[Stored data]

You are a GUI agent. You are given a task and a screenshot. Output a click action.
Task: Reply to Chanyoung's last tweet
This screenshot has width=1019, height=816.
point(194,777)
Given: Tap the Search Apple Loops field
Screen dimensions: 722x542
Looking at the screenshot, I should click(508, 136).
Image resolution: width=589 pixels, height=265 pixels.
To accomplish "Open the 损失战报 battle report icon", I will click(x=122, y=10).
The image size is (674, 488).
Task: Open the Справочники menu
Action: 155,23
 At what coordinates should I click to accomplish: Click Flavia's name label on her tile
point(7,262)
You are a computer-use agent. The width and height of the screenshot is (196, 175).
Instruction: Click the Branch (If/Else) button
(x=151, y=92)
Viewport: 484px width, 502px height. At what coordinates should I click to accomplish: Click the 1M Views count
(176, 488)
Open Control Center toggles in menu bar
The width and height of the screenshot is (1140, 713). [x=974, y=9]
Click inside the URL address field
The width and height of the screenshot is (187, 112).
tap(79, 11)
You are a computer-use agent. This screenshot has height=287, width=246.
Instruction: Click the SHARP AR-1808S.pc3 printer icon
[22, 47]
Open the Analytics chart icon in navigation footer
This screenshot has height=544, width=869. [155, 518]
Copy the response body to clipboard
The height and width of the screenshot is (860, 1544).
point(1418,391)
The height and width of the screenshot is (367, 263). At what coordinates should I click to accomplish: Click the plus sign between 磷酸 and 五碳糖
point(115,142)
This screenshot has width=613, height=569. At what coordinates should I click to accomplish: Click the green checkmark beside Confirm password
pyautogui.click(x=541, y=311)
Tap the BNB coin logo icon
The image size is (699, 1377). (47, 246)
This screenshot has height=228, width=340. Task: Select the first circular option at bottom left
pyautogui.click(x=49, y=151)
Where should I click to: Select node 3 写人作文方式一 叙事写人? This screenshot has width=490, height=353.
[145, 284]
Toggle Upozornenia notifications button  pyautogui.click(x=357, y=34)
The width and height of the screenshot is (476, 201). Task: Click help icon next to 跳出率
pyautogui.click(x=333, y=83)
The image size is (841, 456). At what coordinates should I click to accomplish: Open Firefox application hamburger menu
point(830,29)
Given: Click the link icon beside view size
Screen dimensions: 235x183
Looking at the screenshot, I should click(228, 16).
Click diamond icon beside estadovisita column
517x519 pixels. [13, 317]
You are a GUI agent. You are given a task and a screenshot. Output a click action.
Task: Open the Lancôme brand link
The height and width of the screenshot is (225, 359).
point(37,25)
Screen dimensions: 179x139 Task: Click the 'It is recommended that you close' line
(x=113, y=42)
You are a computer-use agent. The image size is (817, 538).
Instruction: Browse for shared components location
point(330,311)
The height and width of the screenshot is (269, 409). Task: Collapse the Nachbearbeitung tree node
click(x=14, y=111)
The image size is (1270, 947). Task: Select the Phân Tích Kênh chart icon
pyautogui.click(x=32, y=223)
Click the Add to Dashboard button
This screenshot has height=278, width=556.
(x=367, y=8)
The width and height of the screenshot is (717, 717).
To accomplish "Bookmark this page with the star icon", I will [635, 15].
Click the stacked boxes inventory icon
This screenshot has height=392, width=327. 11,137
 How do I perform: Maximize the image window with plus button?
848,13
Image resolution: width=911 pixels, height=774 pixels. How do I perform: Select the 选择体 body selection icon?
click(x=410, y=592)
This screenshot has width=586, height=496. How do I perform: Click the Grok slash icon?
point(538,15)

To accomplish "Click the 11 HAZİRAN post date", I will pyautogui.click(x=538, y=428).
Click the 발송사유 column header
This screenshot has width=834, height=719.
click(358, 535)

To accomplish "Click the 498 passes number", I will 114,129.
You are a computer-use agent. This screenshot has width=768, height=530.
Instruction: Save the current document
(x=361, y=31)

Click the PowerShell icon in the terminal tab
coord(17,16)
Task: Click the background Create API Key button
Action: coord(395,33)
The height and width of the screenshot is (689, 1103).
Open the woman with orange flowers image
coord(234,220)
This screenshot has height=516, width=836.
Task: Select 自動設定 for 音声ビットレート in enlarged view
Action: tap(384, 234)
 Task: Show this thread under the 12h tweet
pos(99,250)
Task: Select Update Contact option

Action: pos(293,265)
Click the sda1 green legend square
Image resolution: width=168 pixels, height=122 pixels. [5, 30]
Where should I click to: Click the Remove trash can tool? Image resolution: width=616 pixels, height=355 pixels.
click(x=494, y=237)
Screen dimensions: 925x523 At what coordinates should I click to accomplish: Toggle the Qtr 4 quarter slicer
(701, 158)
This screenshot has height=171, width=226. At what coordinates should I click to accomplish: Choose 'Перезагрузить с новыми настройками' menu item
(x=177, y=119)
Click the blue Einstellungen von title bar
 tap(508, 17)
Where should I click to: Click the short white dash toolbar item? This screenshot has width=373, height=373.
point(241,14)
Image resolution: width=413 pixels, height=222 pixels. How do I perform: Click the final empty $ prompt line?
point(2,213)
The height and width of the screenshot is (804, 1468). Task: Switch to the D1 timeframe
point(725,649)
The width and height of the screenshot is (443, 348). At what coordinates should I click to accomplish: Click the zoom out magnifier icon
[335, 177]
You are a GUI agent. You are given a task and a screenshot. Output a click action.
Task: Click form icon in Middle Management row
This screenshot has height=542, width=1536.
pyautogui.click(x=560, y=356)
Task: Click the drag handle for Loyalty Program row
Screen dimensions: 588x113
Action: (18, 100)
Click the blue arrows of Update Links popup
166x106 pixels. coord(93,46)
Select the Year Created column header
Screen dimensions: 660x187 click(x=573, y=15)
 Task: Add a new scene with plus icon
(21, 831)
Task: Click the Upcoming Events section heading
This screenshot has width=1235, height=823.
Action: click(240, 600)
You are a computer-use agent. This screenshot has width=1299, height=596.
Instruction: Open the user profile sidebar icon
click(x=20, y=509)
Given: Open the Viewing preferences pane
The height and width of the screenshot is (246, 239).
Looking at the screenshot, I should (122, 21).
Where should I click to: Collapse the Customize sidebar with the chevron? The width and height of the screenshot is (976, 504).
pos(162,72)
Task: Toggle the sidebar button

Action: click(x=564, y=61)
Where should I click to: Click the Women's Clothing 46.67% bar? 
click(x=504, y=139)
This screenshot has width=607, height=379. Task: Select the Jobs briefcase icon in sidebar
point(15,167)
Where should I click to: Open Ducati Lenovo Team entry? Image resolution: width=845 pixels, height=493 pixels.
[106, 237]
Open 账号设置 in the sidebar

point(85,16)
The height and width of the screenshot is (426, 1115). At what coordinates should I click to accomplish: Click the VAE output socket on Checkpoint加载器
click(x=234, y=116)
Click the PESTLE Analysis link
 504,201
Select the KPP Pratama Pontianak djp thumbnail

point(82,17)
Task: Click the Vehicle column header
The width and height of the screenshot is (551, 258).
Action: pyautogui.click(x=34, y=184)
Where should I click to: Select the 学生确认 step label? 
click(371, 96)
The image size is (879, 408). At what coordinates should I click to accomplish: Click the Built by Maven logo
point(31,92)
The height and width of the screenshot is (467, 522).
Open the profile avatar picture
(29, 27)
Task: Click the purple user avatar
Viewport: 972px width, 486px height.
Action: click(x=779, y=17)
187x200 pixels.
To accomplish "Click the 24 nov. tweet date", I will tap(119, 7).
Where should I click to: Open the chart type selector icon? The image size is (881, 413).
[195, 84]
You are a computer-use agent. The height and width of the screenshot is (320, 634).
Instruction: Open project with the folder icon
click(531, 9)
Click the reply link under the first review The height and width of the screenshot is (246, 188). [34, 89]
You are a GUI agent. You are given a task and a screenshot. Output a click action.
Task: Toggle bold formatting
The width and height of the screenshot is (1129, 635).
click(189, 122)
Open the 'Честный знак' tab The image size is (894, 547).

WHAT YOU ARE ASKED TO DO: When you output the entries, keep every word exactly as it stands.

THE ANSWER:
You are a GUI agent. You are given a task and a screenshot. Output a click action.
Task: Reply to Chanyoung's last tweet
This screenshot has width=1019, height=816.
point(194,777)
Given: Tap the Search Apple Loops field
Screen dimensions: 722x542
Looking at the screenshot, I should click(508, 136).
Image resolution: width=589 pixels, height=265 pixels.
To accomplish "Open the 损失战报 battle report icon", I will click(x=122, y=10).
The image size is (674, 488).
Task: Open the Справочники menu
Action: 155,23
 At what coordinates should I click to accomplish: Click Flavia's name label on her tile
point(7,262)
You are a computer-use agent. The width and height of the screenshot is (196, 175).
Instruction: Click the Branch (If/Else) button
(x=151, y=92)
Viewport: 484px width, 502px height. At what coordinates should I click to accomplish: Click the 1M Views count
(176, 488)
Open Control Center toggles in menu bar
The width and height of the screenshot is (1140, 713). [x=974, y=9]
Click inside the URL address field
The width and height of the screenshot is (187, 112).
tap(79, 11)
You are a computer-use agent. This screenshot has height=287, width=246.
Instruction: Click the SHARP AR-1808S.pc3 printer icon
[22, 47]
Open the Analytics chart icon in navigation footer
This screenshot has height=544, width=869. [155, 518]
Copy the response body to clipboard
The height and width of the screenshot is (860, 1544).
point(1418,391)
The height and width of the screenshot is (367, 263). At what coordinates should I click to accomplish: Click the plus sign between 磷酸 and 五碳糖
point(115,142)
This screenshot has width=613, height=569. At what coordinates should I click to accomplish: Click the green checkmark beside Confirm password
pyautogui.click(x=541, y=311)
Tap the BNB coin logo icon
The image size is (699, 1377). (47, 246)
This screenshot has height=228, width=340. Task: Select the first circular option at bottom left
pyautogui.click(x=49, y=151)
Where should I click to: Select node 3 写人作文方式一 叙事写人? This screenshot has width=490, height=353.
[145, 284]
Toggle Upozornenia notifications button  pyautogui.click(x=357, y=34)
The width and height of the screenshot is (476, 201). Task: Click help icon next to 跳出率
pyautogui.click(x=333, y=83)
The image size is (841, 456). At what coordinates should I click to accomplish: Open Firefox application hamburger menu
point(830,29)
Given: Click the link icon beside view size
Screen dimensions: 235x183
Looking at the screenshot, I should click(228, 16).
Click diamond icon beside estadovisita column
517x519 pixels. [13, 317]
You are a GUI agent. You are given a task and a screenshot. Output a click action.
Task: Open the Lancôme brand link
The height and width of the screenshot is (225, 359).
point(37,25)
Screen dimensions: 179x139 Task: Click the 'It is recommended that you close' line
(x=113, y=42)
You are a computer-use agent. The image size is (817, 538).
Instruction: Browse for shared components location
point(330,311)
The height and width of the screenshot is (269, 409). Task: Collapse the Nachbearbeitung tree node
click(x=14, y=111)
The image size is (1270, 947). Task: Select the Phân Tích Kênh chart icon
pyautogui.click(x=32, y=223)
Click the Add to Dashboard button
This screenshot has height=278, width=556.
(x=367, y=8)
The width and height of the screenshot is (717, 717).
To accomplish "Bookmark this page with the star icon", I will [635, 15].
Click the stacked boxes inventory icon
This screenshot has height=392, width=327. 11,137
 How do I perform: Maximize the image window with plus button?
848,13
Image resolution: width=911 pixels, height=774 pixels. How do I perform: Select the 选择体 body selection icon?
click(x=410, y=592)
This screenshot has width=586, height=496. How do I perform: Click the Grok slash icon?
point(538,15)

To accomplish "Click the 11 HAZİRAN post date", I will pyautogui.click(x=538, y=428).
Click the 발송사유 column header
This screenshot has width=834, height=719.
click(358, 535)

To accomplish "Click the 498 passes number", I will 114,129.
You are a computer-use agent. This screenshot has width=768, height=530.
Instruction: Save the current document
(x=361, y=31)

Click the PowerShell icon in the terminal tab
coord(17,16)
Task: Click the background Create API Key button
Action: coord(395,33)
The height and width of the screenshot is (689, 1103).
Open the woman with orange flowers image
coord(234,220)
This screenshot has height=516, width=836.
Task: Select 自動設定 for 音声ビットレート in enlarged view
Action: tap(384, 234)
 Task: Show this thread under the 12h tweet
pos(99,250)
Task: Select Update Contact option

Action: pos(293,265)
Click the sda1 green legend square
Image resolution: width=168 pixels, height=122 pixels. [5, 30]
Where should I click to: Click the Remove trash can tool? Image resolution: width=616 pixels, height=355 pixels.
click(x=494, y=237)
Screen dimensions: 925x523 At what coordinates should I click to accomplish: Toggle the Qtr 4 quarter slicer
(701, 158)
This screenshot has height=171, width=226. At what coordinates should I click to accomplish: Choose 'Перезагрузить с новыми настройками' menu item
(x=177, y=119)
Click the blue Einstellungen von title bar
 tap(508, 17)
Where should I click to: Click the short white dash toolbar item? This screenshot has width=373, height=373.
point(241,14)
Image resolution: width=413 pixels, height=222 pixels. How do I perform: Click the final empty $ prompt line?
point(2,213)
The height and width of the screenshot is (804, 1468). Task: Switch to the D1 timeframe
point(725,649)
The width and height of the screenshot is (443, 348). At what coordinates should I click to accomplish: Click the zoom out magnifier icon
[335, 177]
You are a GUI agent. You are given a task and a screenshot. Output a click action.
Task: Click form icon in Middle Management row
This screenshot has height=542, width=1536.
pyautogui.click(x=560, y=356)
Task: Click the drag handle for Loyalty Program row
Screen dimensions: 588x113
Action: (18, 100)
Click the blue arrows of Update Links popup
166x106 pixels. coord(93,46)
Select the Year Created column header
Screen dimensions: 660x187 click(x=573, y=15)
 Task: Add a new scene with plus icon
(21, 831)
Task: Click the Upcoming Events section heading
This screenshot has width=1235, height=823.
Action: click(240, 600)
You are a computer-use agent. This screenshot has width=1299, height=596.
Instruction: Open the user profile sidebar icon
click(x=20, y=509)
Given: Open the Viewing preferences pane
The height and width of the screenshot is (246, 239).
Looking at the screenshot, I should (122, 21).
Where should I click to: Collapse the Customize sidebar with the chevron? The width and height of the screenshot is (976, 504).
pos(162,72)
Task: Toggle the sidebar button

Action: click(x=564, y=61)
Where should I click to: Click the Women's Clothing 46.67% bar? 
click(x=504, y=139)
This screenshot has width=607, height=379. Task: Select the Jobs briefcase icon in sidebar
point(15,167)
Where should I click to: Open Ducati Lenovo Team entry? Image resolution: width=845 pixels, height=493 pixels.
[106, 237]
Open 账号设置 in the sidebar

point(85,16)
The height and width of the screenshot is (426, 1115). At what coordinates should I click to accomplish: Click the VAE output socket on Checkpoint加载器
click(x=234, y=116)
Click the PESTLE Analysis link
 504,201
Select the KPP Pratama Pontianak djp thumbnail

point(82,17)
Task: Click the Vehicle column header
The width and height of the screenshot is (551, 258).
Action: pyautogui.click(x=34, y=184)
Where should I click to: Select the 学生确认 step label? 
click(371, 96)
The image size is (879, 408). At what coordinates should I click to accomplish: Click the Built by Maven logo
point(31,92)
The height and width of the screenshot is (467, 522).
Open the profile avatar picture
(29, 27)
Task: Click the purple user avatar
Viewport: 972px width, 486px height.
Action: click(x=779, y=17)
187x200 pixels.
To accomplish "Click the 24 nov. tweet date", I will tap(119, 7).
Where should I click to: Open the chart type selector icon? The image size is (881, 413).
[195, 84]
You are a computer-use agent. The height and width of the screenshot is (320, 634).
Instruction: Open project with the folder icon
click(531, 9)
Click the reply link under the first review The height and width of the screenshot is (246, 188). [34, 89]
You are a GUI agent. You are given a task and a screenshot. Output a click action.
Task: Toggle bold formatting
The width and height of the screenshot is (1129, 635).
click(189, 122)
Open the 'Честный знак' tab The image size is (894, 547).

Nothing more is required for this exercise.